Overview: Slotted Wooden Bases are available in a variety of sizes and shapes. Some are made of solid wood and others are laminated. The size of the slot can vary as well.

Illustrated below: 8” x 8” Square Slotted Base, 1/2” Flat Reed Stakes

Example Pattern/Basket: Shelly’s Basket by Beth Hester

Choose a base size then choose your stake material. The space between stakes may run from 1/4” to 3/8”, depending on the base and the design of your basket. For stakes you may want to choose one of the following: Flat Reed, Flat Oval Reed, Cane, Ash or Hickory Bark.

Find Center

Getting Started: Sand your base and apply the finish of your choice, allowing finish to dry. Place the inside of the base upward and mark the center, just above the slot, on each side of your base, dividing the base into quarters.

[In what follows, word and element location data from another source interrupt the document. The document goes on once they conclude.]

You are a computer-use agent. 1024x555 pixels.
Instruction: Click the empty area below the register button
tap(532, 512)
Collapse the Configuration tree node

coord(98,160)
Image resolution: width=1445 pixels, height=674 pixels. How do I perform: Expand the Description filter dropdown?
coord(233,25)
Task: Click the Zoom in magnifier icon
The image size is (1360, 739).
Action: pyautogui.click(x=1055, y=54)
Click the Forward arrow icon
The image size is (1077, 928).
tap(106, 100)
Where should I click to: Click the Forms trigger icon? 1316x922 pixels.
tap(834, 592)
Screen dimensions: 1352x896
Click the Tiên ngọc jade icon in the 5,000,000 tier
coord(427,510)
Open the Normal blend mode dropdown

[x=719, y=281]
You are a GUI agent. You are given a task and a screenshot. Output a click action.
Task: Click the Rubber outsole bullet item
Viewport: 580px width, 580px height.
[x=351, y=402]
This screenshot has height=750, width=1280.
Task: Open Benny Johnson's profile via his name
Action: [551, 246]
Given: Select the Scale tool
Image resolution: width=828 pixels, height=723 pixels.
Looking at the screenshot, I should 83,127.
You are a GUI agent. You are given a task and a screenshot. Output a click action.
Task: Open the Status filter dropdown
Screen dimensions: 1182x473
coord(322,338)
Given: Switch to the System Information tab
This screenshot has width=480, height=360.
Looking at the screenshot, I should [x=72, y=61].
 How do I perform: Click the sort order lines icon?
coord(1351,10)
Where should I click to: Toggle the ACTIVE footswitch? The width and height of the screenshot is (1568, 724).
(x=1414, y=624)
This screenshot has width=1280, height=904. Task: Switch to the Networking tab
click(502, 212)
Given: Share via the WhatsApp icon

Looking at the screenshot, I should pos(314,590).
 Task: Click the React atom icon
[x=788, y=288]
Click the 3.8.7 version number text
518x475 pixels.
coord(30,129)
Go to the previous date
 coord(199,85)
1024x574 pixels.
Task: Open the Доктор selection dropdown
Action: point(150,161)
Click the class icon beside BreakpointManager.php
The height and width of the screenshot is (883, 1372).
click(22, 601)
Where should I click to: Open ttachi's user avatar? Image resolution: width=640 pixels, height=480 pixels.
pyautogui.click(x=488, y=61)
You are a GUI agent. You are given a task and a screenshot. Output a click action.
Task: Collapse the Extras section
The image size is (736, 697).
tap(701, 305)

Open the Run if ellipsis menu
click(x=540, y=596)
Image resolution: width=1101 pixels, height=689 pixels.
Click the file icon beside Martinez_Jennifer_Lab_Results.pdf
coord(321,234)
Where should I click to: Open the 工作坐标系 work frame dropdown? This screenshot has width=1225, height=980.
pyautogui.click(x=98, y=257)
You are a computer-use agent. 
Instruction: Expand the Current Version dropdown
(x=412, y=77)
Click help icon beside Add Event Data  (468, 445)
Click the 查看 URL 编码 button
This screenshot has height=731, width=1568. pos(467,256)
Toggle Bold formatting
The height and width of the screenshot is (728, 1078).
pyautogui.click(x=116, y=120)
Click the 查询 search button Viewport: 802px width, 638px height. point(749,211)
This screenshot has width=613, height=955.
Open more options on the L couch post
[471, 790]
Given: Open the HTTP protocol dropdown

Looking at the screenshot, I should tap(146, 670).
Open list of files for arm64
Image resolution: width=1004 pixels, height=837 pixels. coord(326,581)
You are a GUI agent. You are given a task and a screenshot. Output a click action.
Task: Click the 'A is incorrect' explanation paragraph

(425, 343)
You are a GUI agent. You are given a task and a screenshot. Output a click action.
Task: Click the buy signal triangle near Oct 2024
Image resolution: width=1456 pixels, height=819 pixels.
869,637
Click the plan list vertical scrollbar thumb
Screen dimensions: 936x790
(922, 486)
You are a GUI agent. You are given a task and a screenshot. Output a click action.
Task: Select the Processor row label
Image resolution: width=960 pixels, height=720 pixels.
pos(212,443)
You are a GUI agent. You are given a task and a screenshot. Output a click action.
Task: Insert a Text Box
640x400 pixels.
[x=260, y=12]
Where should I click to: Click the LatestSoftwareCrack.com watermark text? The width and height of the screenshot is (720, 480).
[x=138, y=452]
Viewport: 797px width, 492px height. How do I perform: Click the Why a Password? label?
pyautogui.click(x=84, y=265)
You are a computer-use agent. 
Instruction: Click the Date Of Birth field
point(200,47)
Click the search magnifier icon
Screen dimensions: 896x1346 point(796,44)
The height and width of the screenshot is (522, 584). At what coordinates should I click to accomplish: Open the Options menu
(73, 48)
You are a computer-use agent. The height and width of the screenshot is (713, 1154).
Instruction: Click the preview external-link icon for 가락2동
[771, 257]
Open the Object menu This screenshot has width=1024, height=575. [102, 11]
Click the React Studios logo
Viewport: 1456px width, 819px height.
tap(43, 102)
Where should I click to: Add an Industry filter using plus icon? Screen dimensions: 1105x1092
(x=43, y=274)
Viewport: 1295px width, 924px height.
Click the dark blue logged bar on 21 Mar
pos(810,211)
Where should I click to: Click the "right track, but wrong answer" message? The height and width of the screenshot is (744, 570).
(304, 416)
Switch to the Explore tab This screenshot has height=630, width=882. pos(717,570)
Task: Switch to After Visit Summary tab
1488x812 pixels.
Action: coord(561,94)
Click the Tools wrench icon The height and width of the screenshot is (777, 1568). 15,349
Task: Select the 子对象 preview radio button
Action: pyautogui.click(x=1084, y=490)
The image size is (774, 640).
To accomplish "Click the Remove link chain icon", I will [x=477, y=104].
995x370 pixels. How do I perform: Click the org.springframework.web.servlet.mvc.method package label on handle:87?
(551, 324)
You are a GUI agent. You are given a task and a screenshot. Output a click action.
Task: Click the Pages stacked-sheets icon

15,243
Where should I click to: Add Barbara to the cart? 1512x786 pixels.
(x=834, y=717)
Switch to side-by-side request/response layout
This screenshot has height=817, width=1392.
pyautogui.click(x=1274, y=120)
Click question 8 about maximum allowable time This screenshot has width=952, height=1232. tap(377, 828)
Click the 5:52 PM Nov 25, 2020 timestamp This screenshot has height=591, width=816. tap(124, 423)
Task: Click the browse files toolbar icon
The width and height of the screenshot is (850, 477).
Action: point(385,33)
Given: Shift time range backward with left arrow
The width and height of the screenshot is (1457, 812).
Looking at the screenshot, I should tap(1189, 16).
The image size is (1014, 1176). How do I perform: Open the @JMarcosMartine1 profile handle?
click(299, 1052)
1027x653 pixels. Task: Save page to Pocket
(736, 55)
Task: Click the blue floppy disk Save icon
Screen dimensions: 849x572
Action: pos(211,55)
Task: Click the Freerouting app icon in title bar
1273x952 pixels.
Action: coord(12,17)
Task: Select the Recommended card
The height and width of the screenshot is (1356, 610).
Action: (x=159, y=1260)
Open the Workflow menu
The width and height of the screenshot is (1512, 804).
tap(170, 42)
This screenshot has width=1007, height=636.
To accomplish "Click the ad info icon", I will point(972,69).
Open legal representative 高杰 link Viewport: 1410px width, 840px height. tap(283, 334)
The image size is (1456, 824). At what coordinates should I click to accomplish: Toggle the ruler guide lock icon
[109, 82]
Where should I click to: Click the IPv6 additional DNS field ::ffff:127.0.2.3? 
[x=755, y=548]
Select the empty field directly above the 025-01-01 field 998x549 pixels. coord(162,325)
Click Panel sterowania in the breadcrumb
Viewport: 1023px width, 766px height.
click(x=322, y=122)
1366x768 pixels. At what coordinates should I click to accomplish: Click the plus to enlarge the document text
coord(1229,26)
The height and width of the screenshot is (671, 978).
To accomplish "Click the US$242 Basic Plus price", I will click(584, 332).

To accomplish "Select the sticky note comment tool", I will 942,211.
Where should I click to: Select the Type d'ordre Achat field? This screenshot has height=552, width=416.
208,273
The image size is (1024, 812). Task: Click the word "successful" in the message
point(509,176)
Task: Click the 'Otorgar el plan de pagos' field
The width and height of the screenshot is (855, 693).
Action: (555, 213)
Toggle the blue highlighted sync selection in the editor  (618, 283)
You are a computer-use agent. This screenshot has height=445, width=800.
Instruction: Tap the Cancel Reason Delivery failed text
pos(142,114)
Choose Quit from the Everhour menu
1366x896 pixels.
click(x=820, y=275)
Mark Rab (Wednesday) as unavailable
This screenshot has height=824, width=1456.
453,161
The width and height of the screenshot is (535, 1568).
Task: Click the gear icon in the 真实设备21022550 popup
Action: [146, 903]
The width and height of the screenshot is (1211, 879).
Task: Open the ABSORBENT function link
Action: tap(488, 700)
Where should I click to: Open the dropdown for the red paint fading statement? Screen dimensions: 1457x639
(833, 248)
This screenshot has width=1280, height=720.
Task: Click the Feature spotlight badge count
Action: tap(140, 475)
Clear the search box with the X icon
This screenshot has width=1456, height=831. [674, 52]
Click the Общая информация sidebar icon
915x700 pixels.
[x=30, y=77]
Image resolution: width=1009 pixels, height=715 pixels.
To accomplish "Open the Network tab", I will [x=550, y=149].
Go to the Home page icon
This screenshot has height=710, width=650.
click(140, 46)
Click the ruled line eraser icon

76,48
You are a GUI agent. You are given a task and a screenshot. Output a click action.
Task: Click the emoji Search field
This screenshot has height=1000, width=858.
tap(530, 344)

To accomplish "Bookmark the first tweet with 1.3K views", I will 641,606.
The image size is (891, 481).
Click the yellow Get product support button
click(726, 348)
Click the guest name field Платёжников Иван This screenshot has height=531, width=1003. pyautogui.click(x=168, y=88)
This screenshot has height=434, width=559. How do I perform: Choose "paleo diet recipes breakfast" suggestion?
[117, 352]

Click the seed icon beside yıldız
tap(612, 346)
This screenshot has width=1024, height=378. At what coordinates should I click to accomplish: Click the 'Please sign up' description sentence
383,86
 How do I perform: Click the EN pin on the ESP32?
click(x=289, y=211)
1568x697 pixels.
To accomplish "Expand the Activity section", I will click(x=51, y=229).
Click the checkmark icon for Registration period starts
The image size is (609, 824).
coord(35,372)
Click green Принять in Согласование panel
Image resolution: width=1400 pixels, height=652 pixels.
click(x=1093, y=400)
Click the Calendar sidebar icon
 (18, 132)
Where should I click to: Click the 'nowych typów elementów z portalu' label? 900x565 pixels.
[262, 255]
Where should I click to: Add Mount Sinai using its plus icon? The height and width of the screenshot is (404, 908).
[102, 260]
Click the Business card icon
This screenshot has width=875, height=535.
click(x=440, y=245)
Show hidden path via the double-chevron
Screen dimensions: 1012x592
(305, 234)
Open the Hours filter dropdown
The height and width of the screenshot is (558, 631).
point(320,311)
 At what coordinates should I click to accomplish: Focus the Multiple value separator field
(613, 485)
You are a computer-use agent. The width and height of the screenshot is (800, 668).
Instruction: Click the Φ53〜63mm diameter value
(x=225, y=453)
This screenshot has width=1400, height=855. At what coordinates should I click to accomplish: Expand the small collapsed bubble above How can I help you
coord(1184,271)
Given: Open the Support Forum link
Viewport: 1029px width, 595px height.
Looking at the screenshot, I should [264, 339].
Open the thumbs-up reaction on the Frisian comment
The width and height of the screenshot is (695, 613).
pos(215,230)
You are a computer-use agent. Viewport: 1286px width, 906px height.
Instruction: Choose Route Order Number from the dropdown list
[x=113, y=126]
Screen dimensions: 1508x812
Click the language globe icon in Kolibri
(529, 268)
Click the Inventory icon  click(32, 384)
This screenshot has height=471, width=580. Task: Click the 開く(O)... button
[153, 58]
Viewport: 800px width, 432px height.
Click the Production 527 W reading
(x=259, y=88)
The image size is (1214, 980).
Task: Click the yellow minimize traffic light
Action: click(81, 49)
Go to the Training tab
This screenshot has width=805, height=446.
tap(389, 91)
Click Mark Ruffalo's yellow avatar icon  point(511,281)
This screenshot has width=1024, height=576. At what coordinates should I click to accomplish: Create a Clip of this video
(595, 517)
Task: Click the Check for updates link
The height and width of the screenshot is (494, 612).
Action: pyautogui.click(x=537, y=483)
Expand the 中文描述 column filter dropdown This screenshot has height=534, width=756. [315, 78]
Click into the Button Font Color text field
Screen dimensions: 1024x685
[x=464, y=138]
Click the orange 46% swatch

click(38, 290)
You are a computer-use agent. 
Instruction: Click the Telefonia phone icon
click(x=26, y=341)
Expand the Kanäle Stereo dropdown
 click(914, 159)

If using a round or oval-shaped base, trace the base onto a piece of paper, cut out the shape, and fold the pattern in half and in half again—creasing at each fold. Open the pattern and mark your base at the fold lines.

Check the fit of a few stakes into the slot. If the stakes are too thick to be easily inserted here are a couple of suggestions: sand the inside of the slot, use pliers to pinch and flatten the end of the thicker stakes, or carve some of the thickness from the rough side of the stake. You want the stakes to fit snugly.

For this basket I sorted through some 1/2” Flat Reed and chose the heavier-weight material for my stakes. I cut the stakes to length, soaked them for just a minute, then laid them on a towel to drain and mellow. As my stakes were a bit thick for the slot, I sanded the slot & flattened the end of each stake by pinching it with pliers.

Start Twining

With rough side up, I inserted a stake at each center mark then added 4 more stakes on each side of the center stake (for a total of 9 stakes per side). Stakes were positioned about 3/8” apart and spread out like the spokes of a wheel. After all stakes were in place I double-checked my count.

The first few rows of this basket were twined with #2 Round Reed. To assist my start, I used pliers, to flatten the end of both pieces of #2 Round then inserted each piece into the slot before twining.

Finish Twining

After twining 3 rows, I secured the ends of the #2 under the previous row before trimming. I ‘reseated’ the stakes by pushing each one as deep into the slot as possible before re-wetting the stakes and creasing them upward.

apply glue to the edge

Once the basket is completed, you may want to run a bead of clear-drying glue around the inside and outside edge of the base.